Fig. 6.

Conformational dynamics of the ligand-binding pocket in MD simulations. (A) Evolution of radius of gyration (50-point moving average) of the binding site residues in 1-µs trajectories. Evolution of S-π–type W283^7.31–M17^N-helix (B) and Y183^ECL2–M17^N-helix (C) interactions in 1-µs trajectories. Scatter plot showing distribution of W283^7.31 (ring centroid)–M17^N-helix (S-atom) distances and W283^7.31 χ1 rotamer angles in W283^7.31 apo-1 (D), apo-2 (E), holo-1 (F), and holo-2 (G) trajectories. Structures with W283^7.31 χ1 rotamer angle equal to the average W283^7.31 χ1 rotamer angle in the last 500 ns of the simulation are selected as representatives from each trajectory. The distance and χ1 rotamer angle corresponding to the crystal structure and representative structure from each simulation are shown using a black star and square in the scatter plots.
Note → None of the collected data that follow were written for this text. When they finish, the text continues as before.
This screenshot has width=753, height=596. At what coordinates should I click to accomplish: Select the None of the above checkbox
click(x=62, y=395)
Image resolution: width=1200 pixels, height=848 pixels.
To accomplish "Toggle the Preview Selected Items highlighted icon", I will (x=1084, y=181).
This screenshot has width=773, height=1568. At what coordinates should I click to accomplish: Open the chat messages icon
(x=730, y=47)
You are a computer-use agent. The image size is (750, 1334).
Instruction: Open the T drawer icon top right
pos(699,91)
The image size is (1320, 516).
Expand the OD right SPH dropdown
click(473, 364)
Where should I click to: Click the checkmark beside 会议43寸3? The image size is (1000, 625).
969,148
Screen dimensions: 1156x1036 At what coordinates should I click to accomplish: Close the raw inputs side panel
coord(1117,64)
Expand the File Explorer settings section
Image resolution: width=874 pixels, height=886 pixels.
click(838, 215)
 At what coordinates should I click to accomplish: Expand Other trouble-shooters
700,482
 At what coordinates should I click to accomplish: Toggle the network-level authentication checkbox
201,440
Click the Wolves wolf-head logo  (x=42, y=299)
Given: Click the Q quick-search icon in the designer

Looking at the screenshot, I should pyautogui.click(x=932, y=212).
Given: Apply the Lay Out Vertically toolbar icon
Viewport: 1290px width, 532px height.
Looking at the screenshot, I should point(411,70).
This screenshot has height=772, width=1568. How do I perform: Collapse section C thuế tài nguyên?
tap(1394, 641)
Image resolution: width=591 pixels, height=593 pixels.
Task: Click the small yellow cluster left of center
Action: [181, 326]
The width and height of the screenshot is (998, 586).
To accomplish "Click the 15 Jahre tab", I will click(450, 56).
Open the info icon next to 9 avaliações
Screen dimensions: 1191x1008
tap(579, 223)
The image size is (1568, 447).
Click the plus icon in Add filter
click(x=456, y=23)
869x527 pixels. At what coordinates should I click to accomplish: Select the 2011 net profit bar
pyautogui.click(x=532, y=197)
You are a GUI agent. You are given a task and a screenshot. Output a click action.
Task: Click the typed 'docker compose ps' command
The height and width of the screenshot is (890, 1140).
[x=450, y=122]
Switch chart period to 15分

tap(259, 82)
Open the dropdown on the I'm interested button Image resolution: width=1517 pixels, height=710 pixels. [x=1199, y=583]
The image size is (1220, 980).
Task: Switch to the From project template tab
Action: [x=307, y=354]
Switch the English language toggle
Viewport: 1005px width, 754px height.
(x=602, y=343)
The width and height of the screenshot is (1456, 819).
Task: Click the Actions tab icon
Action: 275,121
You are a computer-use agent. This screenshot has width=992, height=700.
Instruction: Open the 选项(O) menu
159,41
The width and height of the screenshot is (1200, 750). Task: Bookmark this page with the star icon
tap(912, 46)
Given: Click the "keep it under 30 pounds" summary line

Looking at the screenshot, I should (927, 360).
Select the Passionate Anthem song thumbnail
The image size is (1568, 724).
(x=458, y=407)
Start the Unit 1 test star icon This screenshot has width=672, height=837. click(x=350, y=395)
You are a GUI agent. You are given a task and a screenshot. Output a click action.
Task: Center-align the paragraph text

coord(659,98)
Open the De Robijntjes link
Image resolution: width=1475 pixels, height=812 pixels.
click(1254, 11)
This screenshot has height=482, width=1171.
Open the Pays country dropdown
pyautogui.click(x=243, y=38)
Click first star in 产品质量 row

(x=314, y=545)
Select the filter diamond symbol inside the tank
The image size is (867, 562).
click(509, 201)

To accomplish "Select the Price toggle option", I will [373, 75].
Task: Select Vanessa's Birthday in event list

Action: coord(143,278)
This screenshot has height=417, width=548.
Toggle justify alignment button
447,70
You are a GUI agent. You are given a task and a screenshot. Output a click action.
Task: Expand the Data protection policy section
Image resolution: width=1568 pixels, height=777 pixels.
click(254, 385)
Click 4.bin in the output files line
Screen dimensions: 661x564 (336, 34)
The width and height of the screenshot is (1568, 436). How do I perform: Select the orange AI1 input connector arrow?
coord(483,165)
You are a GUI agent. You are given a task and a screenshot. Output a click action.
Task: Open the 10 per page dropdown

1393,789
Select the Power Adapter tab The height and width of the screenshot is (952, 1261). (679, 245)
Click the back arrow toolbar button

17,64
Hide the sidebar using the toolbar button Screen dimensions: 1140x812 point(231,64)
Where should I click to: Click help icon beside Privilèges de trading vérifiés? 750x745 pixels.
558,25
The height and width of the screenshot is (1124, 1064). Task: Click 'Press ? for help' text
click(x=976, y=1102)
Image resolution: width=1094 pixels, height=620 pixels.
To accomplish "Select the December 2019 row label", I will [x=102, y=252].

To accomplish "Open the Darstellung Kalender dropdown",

Organization of the W283^7.31–M17^N-helix–Y183^ECL2 bridge motif in representative structures, along with their W283^7.31 χ1 rotamer angle, from apo-1 (H) (yellow), apo-2 (I) (pink), holo-1 (J) (green), and holo-2 (K) (purple) trajectories. The bridge motif from the crystal structure (gray) is also shown superposed to the representative structure.